Sur l’action en cessation, le Tribunal y fait droit, la circonstance que l’intéressé ait entre-temps retrouvé du travail étant indifférente, vu que le but du législateur est d’éviter que les faits ne se répètent. Le Tribunal ordonne, ainsi, qu’il soit mis fin à la discrimination à l’égard de l’intéressé ainsi qu’à l’égard d’autres candidats et condamne les défendeurs in solidum en cas d’infractions futures à une astreinte de 2.500 euros au bénéfice de l’employé et de 500 euros pour le Centre de l’égalité des chances.

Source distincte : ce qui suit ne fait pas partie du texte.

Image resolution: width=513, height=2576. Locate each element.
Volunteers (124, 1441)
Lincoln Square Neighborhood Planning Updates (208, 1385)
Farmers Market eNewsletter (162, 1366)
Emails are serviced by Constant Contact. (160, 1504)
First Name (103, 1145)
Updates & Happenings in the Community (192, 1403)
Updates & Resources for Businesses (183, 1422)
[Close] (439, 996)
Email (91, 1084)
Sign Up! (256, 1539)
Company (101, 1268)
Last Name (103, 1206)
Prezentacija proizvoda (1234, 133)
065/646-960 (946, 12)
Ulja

Le Tribunal ordonne également la publication du jugement dans sept grands quotidiens flamands, avec ici aussi une condamnation à une astreinte de 250 euros par jour de retard.

Intérêt de la décision

Il est rare d’avoir des faits aussi clairs, permettant au juge de donner au texte légal sa pleine et entière portée. En l’espèce, le président du Tribunal a fait pleinement usage des possibilités du texte, puisque, après avoir pu conclure à un acte discriminatoire, il fait droit à l’action en cessation, assortissant sa condamnation de lourdes astreintes et de mesures de publicité importantes.